For those of us born during or after the launch of television in this country, the charm and necessity that the preceding generations had for the radio would be entirely alien to us. But back in those days when the radio was the only means of mass communication, the masses shared a unique relationship with it. The All India Radio (formerly Emisora de Goa) used to broadcast (and to a certain extent still does on its SW networks) poems, skits and short-stories to the eager ears of the masses.
            Under review here is Kannio Jivitacheo, a collection of three radio-plays in the Roman script by Pio Fernandes. All these three plays (Madda Mullant Ek Paddo Jinnecho, Serkosichea Tom’bu Bhitor, You Are Great, Grandpa!) deal with honest and sincere living in our daily lives. Pio explains why he decided to write radio plays. “I felt that the format of commercial tiatrs was inadequate to express my vichar (ideas) and I felt that Akaxvanni was best suited for my purposes,” he explains.
            Pio Fernandes in the first play tells the story of Philip, a boy of modest means and his two friends – Tony and Rico, who are rich. These three college-going boys are happy-go-lucky, Denis-the-menace kind of characters who get into the habit of stealing – for kick’s sake - from the village shops and orchards. Philip, the poor simpleton that he is, is always persuaded and instigated by his other two cunning friends to be in the thick of all action. His doting mother tries hard to protect her son. But in the end tragedy strikes: Philip (along with his friends) goes to rob tender coconuts from the orchard of his mother’s bhatkar (landlord), unaware of the trap the bhatkar has laid for him!
            In the second play, Pio Fernandes sets a simple story of sacrifice, friendship and team work against the backdrop of a circus. The author depicts the life of the performers and artistes of the circus under the paternal authority of the owner with the main tent of the circus serving as a metaphor for an idealized and extended family unit. In the third play, we are told the tale of a violinist who was never recognized for his genius and whose life is recounted in flashbacks by his wife to his eager grandchildren.
            For a radio play to be successful a playwright needs to effectively and successfully use the various technical advantages that the medium of radio offers. If one considers all the three plays together, one realizes that Pio Fernandes builds his plots reasonably well, making use of songs to either open a scene or close it. Thus, it can be said that such finer additions enhance the making of these songit khells or plays which the book – in its ‘written’ form – cannot accommodate. 
         In a radio play, the listener creates for him/herself the mental images and it is said that the writer need not provides such directions as are supplied for a stage drama. But what holds the listeners’ attention is careful attention for the production of sounds. What we and Pio Fernandes need to keep in mind is that when the plays were written, they were for the ‘listening pleasure’ where the narrator/s, the director and other technicians would improvise upon the script. A lot of additions as well as enrichments to the script take place due to such a collective involvement. When these plays are published in book form, Pio Fernandes is the sole person through whom the audience gets to access the plays and hence the sounds and smells and flavour and experience of the radio presentations are lost.
             There is, however, a way out of such a problem. Rather than printing these plays, Dalgado Konknni Akademi, under whose Kombri Yevzonn scheme this book is published, could have produced an audio-book. Such an audio-book would have retained the flavour of the plays as well as enriched their content.  For example in Serkosichea Tom’bu Bhitor, the reader misses such finer details like the sights, the sounds and the smell of the circus: the tinsel, the animals, the death-defying stunts etc. The reader is not transported in the thick and thin of the circus and s/he has no cues to take her/his imagination in a particular direction (as would have happened through the medium of a radio).
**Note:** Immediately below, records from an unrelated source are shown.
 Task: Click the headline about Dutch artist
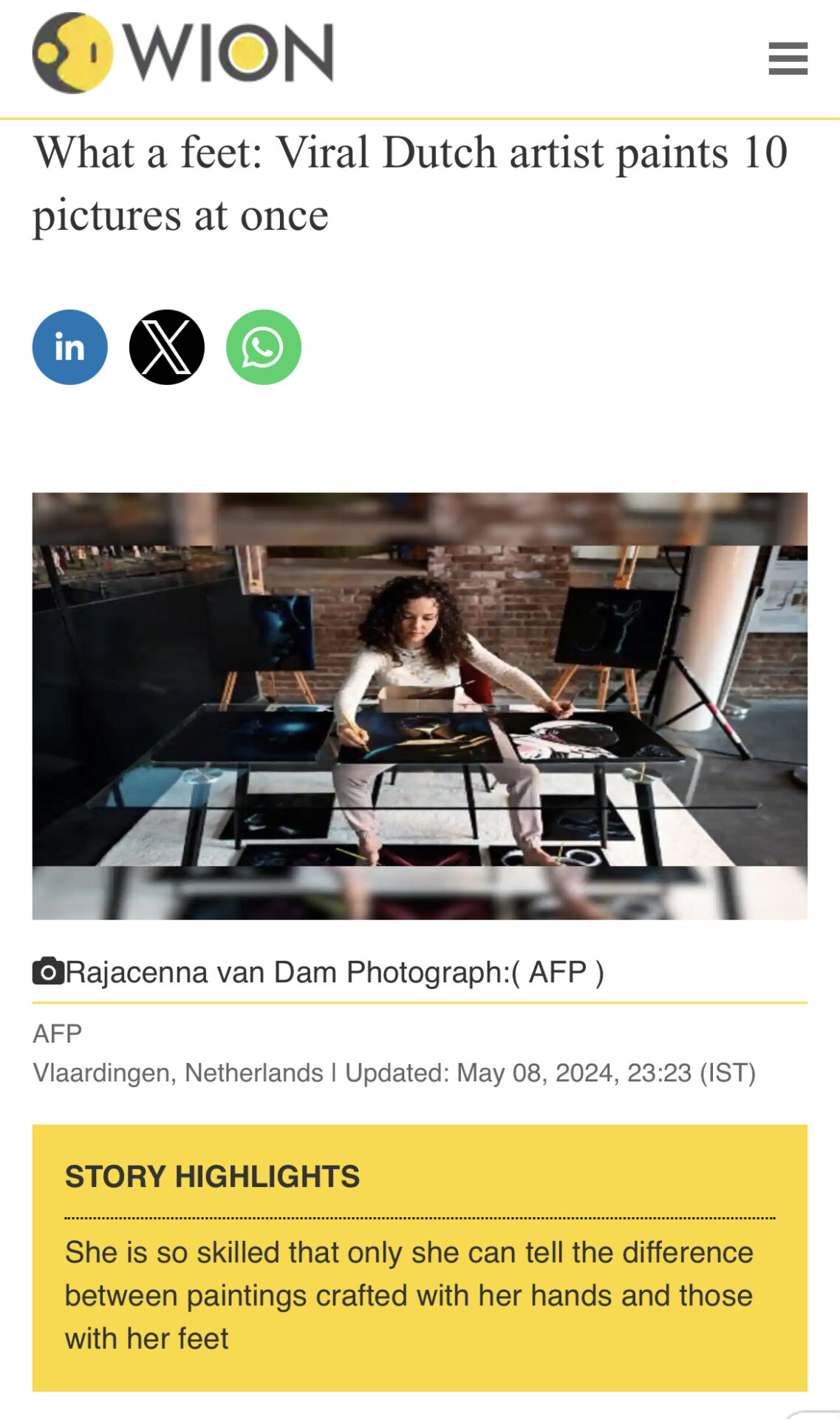(411, 184)
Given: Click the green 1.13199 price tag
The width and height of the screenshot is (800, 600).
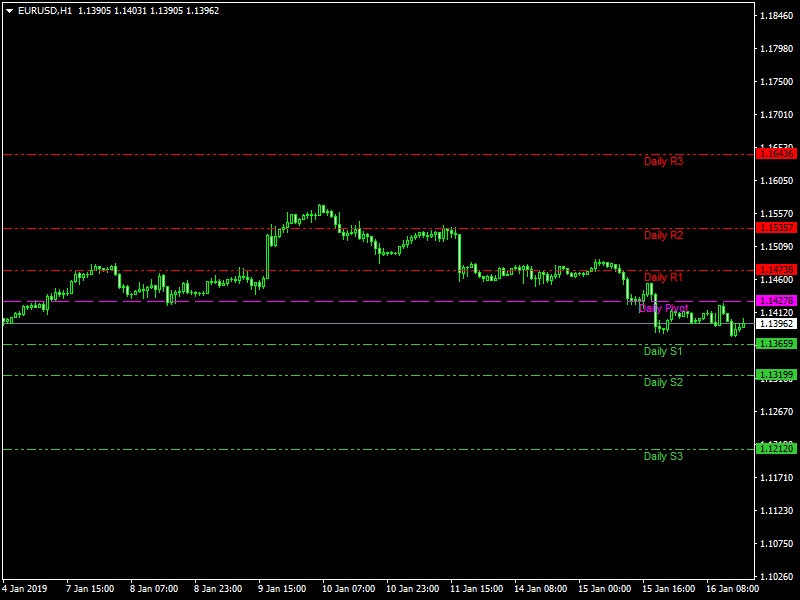Looking at the screenshot, I should tap(777, 375).
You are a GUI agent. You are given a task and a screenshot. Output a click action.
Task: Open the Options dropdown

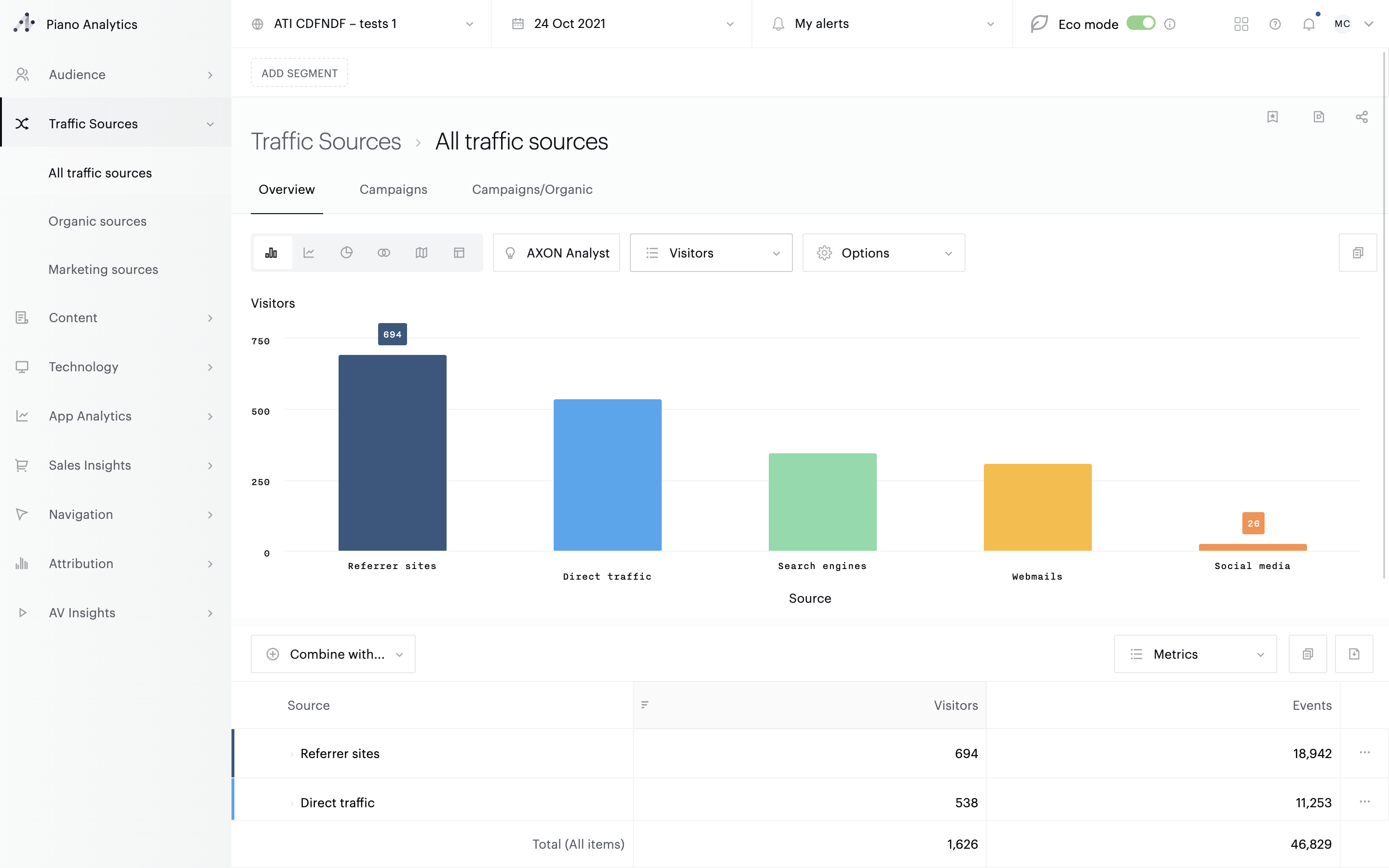tap(883, 253)
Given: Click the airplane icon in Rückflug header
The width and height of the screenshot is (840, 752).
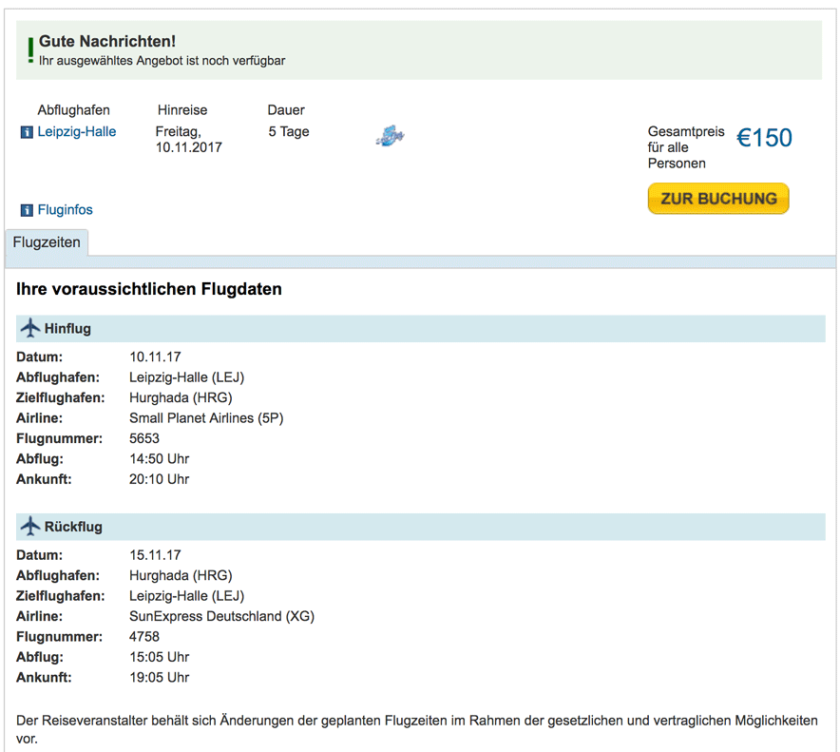Looking at the screenshot, I should 30,527.
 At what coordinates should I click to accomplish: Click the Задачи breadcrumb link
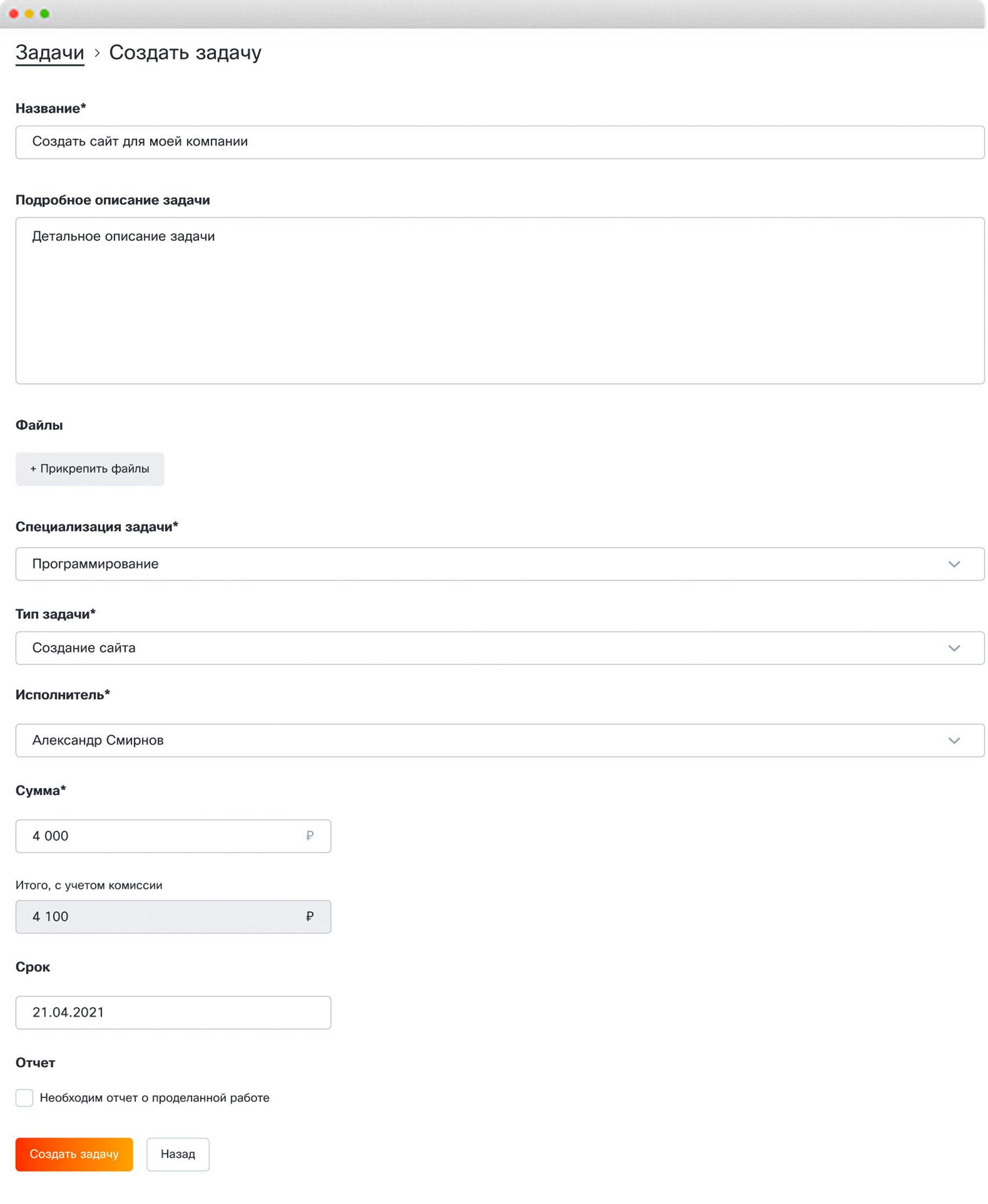[50, 52]
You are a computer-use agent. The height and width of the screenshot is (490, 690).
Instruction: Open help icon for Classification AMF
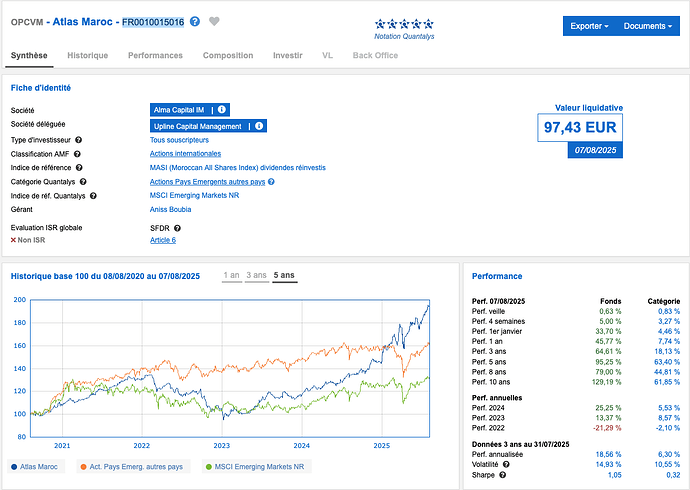76,154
Through Kannio Jivitacheo, Pio Fernandes has tried his hand to bring in new ideas, and should seriously consider producing audio-books of his radio plays in the future.

Kannio Jivitacheo by Pio Fernandes (Kutt’tthalli/Cortalim: Unice Prokaxon), 2012; pp. 137, Rs. 50/-; Phone: 91-0832-2221688 (Available at Dalgado Konknni Akademi, Panjim)

For more on 'Romi Konknni' see here

(A version of this article appeared on Gomantak Times, dt: May 21, 2013).

1 comment:

  1. Thanks, Dale, for the intelligent review of Pio's book, specially the medium specifics. Regards.